19/11/2025
SANTANDER: HISTORIA CONTADA A LO SANTANDEREANO
Vea, mijo… y ponga cuidado, porque esto que le voy a decir no es carreta. La historia de Santander no empezó con libros ni con doctores, empezó con esta tierra recia, caliente en unas partes, fría en otras, y con gente que nació sabiendo trabajar sin que nadie les enseñara cómo. Por consiguiente, siéntase en confianza, porque esto se lo cuento como nos gusta acá: de frente, claro y sin vueltas.
1. Lo que había antes de que a alguien se le ocurriera llamarnos “Santander”
Mucho antes de que llegaran los españoles a echar mandatos, por estas montañas ya se movía gente brava: muiscas por un lado, guanes por el otro, y más arriba chitareros y tunebas, que caminaban estas trochas como si fueran corredores del estadio.
Y ni hablar de los yariguíes, los opones y los carares, que vivían en el monte del Magdalena y no le comían cuento a nadie. Esa gente sí que era firme: sembraban lo suyo, cazaban lo que podían y, entre trueque y trueque, mantenían la palabra más seria que muchos notarios hoy en día.
De ahí, no me pregunte cómo, pero heredamos esa manía de trabajar duro, de levantarnos temprano y de resolver las cosas sin tantos rodeos. Así somos, eso no lo quita nadie.
2. Cuando llegaron los españoles: nos dieron duro, pero no nos quebraron
Ahora, pa’ qué lo niego, cuando aparecieron los españoles con sus ciudades, sus encomiendas y sus enfermedades, eso fue una desgracia pa’ la gente de acá. Pero entre todo ese desorden empezó el mestizaje, y ahí sí se armó la cosa: indígena trabajador, español terco… pues eso solo podía terminar en un santandereano: recio, pero de corazón grande.
Empezaron a formarse pueblos: Bucaramanga, Charalá, Oiba, Guane… poquito a poco, entre misa, mercado y labranza. Se levantaron haciendas donde se hacía de todo: mieles, cacao, trigo, alpargates, jamones… mejor dicho, acá cualquier cosa se producía porque la gente era más hacendosa que un motor diésel.

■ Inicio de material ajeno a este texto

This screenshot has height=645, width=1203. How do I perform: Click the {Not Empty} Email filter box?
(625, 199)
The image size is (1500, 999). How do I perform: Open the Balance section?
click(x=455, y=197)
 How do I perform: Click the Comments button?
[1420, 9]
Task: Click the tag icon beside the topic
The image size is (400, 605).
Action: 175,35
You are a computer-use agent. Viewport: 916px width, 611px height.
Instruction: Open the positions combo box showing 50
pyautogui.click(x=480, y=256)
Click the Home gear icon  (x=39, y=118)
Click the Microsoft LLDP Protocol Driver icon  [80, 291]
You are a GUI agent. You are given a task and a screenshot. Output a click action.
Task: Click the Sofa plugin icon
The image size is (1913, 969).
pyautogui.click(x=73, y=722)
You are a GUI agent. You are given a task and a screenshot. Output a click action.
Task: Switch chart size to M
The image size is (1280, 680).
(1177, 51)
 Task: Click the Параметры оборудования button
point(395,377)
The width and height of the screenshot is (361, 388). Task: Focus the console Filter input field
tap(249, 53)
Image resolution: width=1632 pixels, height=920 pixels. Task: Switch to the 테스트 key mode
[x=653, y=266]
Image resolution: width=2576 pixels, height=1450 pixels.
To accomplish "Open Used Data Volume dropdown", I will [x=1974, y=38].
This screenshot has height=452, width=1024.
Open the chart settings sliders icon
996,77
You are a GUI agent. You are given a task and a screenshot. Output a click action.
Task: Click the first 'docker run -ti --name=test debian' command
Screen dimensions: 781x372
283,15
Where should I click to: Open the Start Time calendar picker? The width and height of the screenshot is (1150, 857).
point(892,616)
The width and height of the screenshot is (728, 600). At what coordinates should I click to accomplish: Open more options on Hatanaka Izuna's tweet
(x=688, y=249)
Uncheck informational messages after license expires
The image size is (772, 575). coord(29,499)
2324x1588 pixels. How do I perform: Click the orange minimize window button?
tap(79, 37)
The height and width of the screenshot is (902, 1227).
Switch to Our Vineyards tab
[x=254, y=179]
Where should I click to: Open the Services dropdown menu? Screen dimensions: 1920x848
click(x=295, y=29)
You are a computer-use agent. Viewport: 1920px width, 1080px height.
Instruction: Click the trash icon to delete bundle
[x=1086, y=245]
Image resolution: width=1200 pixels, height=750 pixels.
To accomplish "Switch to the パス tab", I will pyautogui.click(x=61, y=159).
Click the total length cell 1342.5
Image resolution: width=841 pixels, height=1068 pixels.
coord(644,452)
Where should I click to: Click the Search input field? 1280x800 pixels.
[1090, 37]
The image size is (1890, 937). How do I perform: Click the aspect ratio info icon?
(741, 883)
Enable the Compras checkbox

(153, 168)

Y así, entre sudor y terquedad, se fue armando esta región.
3. La independencia: aquí no tragamos entero
Cuando llegó 1810, los del Socorro no fueron a preguntar qué hacer. Vieron el abuso, vieron la injusticia, y como es natural entre nosotros, no se quedaron callados. Se calentó la cosa, hubo tiros, cayeron diez paisanos… y al otro día ya estaban firmando el acta de independencia.
¿Ve por qué acá casi nadie deja que lo pisen? Eso viene de atrás. Lo llevamos en la sangre.
San Gil y Vélez también se metieron en la vuelta. Y mientras en otras partes discutían, acá se actuaba. Por lo anterior, Santander terminó siendo la cuna del federalismo, porque el santandereano es muy amigo del orden… pero no de que le manden desde lejos sin saber cómo vivimos acá.
4. El siglo XX: entre guerras, café y petróleo
Entramos al siglo XX con la Guerra de los Mil Días encima, y qué dolor lo de Palonegro… pero se salió adelante, como siempre. Volvió el comercio, se movió el café, llegó el petróleo a Barrancabermeja y eso fue una revolución.
Y mientras tanto Bucaramanga crecía como si le hubieran echado abono de primera.
La gente empezó a estudiar más, a trabajar en fábricas, a irse del campo pa’ la ciudad. Y vea usted: Floridablanca, Girón y Piedecuesta terminaron pegadas a Bucaramanga, formando este hervidero de vida que llamamos área metropolitana.
5. Y hoy… pues hoy seguimos siendo los mismos, solo que con más mundo
Esto ya es otra cosa: industrias, universidades, empresas, centros financieros. Pero ojo, lo esencial no se ha perdido. El santandereano sigue siendo:
Trabajador sin quejarse,
Amable cuando toca,
De carácter cuando es necesario,
Y orgulloso de su tierra, siempre.
Y no falta el que se emociona hablando de mute, de cabro, de arepa amarilla, de pepitoria, de hormiga culona… porque la gastronomía de aquí, entre otros, es una de las mejores del país, y el que diga lo contrario es porque no ha comido bien.
6. En resumen, mijo…
Esta tierra es brava, sí. Pero también es noble, fértil, hermosa y llena de gente que vale oro.
Aquí nadie se rinde.
Aquí se trabaja, se respeta, se ayuda al vecino y se camina de frente.
Así ha sido desde los muiscas y los guanes, hasta los de hoy que madrugan pa’ mover a Bucaramanga, a Barranca y a todo Santander.